Se trovate un nido di vespe fate attenzione: potrebbe trattarsi di vespe assassine, ecco perchè

E’ da dicembre 2019 che le vespe asiatiche giganti hanno iniziato a “gironzolare” negli Stati Uniti. Queste vespe sono chiamate “vespe assassine”. Questo temibile appellativo è dovuto al fatto che è stato appurato che, se si viene punti da una di queste vespe, pur non essendo allergici alle punture di vespa, si può comunque morire di insufficienza renale.
Da quando è stata fatta la loro scoperta e da quando è emersa la loro pericolosità, le autorità, i ricercatori e gli apicoltori nelle regioni in cui sono state avvistate le vespe, hanno iniziato a studiare sistemi per combatterle. Il 24 ottobre scorso delle apposite quadre super protette hanno lavorato per distruggere il primo nido trovato nello stato di Washington, più precisamente nella città di Blaine, vicino al confine canadese.
Il nido in questione aveva le dimensioni di un pallone da basket, al suo inerno erano presenti di circa 100-200 vespe.

I professionisti hanno letteralmente aspirato le vespe dall’interno di un albero, ed ora quello stesso albero sarà tagliato così che possano essere rimosse le vespe appena nate e l’eventuale presenza di una ”vespa regina”.
Si stanno inoltre cercando altri nidi per lo sterminio totale di questo tipo di vespa che non è originaria del paese.

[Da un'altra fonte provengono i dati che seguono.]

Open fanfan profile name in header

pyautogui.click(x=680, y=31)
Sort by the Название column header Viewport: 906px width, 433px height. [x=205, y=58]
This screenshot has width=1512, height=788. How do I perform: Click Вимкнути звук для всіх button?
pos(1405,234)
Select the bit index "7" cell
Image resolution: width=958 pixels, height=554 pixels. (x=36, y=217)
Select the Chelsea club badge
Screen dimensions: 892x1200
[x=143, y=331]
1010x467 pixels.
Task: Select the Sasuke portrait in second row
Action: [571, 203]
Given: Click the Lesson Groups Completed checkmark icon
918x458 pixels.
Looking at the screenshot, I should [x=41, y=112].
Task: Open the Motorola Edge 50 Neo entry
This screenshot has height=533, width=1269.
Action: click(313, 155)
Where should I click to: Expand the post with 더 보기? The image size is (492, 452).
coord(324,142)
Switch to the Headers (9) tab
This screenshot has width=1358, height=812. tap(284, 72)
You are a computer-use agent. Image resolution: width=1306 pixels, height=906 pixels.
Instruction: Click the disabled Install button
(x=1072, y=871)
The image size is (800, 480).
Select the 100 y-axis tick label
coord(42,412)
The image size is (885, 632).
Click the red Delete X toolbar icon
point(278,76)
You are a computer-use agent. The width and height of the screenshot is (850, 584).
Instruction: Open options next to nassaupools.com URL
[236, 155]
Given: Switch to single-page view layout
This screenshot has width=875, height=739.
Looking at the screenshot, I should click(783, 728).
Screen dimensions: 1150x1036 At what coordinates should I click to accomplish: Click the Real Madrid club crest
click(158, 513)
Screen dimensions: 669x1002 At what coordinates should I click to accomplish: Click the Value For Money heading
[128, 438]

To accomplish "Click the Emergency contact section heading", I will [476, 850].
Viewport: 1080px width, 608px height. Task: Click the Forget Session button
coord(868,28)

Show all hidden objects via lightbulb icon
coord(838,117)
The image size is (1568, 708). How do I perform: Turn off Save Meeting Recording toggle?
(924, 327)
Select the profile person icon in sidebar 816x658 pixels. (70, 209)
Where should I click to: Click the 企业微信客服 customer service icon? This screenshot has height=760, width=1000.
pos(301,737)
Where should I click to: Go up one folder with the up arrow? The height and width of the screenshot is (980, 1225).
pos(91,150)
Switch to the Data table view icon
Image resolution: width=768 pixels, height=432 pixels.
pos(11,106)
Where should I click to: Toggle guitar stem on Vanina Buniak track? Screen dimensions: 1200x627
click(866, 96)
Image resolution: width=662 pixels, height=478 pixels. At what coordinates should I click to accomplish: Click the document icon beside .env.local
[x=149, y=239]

Nonostante la pericolosità di questi animali la preoccupazione principale non è quella relativa agli attacchi all’uomo, che in percentuale sono molto bassi rispetto agli attacchi di calabroni, vespe “normali” ed api.
Il vero problema è il rischio che queste vespe giganti attacchino le api, essenziali per
l’ecosistema: le api non sono in grado di resiste agli attacchi delle vespe giganti. Un attacco di vespa può infatti uccidere un intero alveare in poche ore.
Queste vespe assassine quindi sembra che non portino nulla di buono né di positivo ma solo danni che possono rivelarsi irreparabili per tutto l’ecosistema oltre che molto pericolosi per la vita umana.